Source extract:
++++++++++++++++++++

1. The problem statement, all variables and given/known data
A current of 10A is maintained for 1s in a resistor of 25Ω while the temperature of the resistor is kept constant at 27°C. This resistor is thermally insulated with a mass of 10g. If it has a specific heat of 836 J/kg*K. What is the entropy change of the resistor? Universe? 2. Relevant equations 3. The attempt at a solution Ok so if the wire is thermally insulated at a constant temperature of 27°C, Q=0 therefore W=0 because it is isothermal and adiabatic So if entropy is TdS= dU  dW so ΔS = 0J/K? However this is wrong...the answer is 5.78J/K and im confused at to how they got this... any suggestions? 


#2
Nov2911, 01:57 AM

HW Helper
Thanks
PF Gold
P: 4,851

I don't see how a resistor can have a current put thru it, be thermally insulated and maintained at constant temperature. Anybody?



#3
Nov2911, 01:04 PM

P: 15

Yea exactly, thats why I'm confused...being thermally insulated Q=0 and being held at a constant temperature it is isothermal. Therefore this is adiabatic and isothermal so...if the ΔS=ΔQ/T and there is no heat change well then there is no entropy change? Clearly I'm wrong though because the answers is 5.78 J/K.



#4
Nov2911, 02:03 PM

HW Helper
Thanks
PF Gold
P: 4,851

Entropy involving current and resistance question
I think we've been careless in reading the question.

++++++++++++++++++++

Exercise requirements:
**1)** In the forum thread, what mass is given for the resistor?
**2)** Decide whether each statement agrees with the forum thread, giving yes or no and quoting the words that decide it: (a) The resistor's temperature is kept constant at 27°C. (b) The current is maintained for 10 s. (c) The answer the poster was given is 5.78 J/K.
**3)** Transcribe the stretch of the forum thread from "Yea exactly, thats" through "reading the question.".
You will not need the material for any of this.

Given material:
++++++++++++++++++++

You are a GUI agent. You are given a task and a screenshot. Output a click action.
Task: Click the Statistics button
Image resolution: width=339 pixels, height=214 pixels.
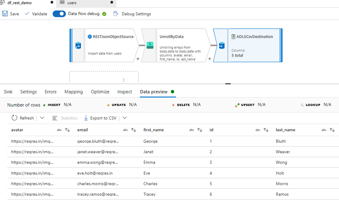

++++++++++++++++++++

Answers to the exercises:
**1)** 10 g

**2)**
(a) Yes: "the temperature of the resistor is kept constant at 27°C"
(b) No: "A current of 10A is maintained for 1s"
(c) Yes: "the answer is 5.78J/K"

**3)**
Yea exactly, thats why I'm confused...being thermally insulated Q=0 and being held at a constant temperature it is isothermal. Therefore this is adiabatic and isothermal so...if the ΔS=ΔQ/T and there is no heat change well then there is no entropy change? Clearly I'm wrong though because the answers is 5.78 J/K.



#4
Nov2911, 02:03 PM

HW Helper
Thanks
PF Gold
P: 4,851

Entropy involving current and resistance question
I think we've been careless in reading the question.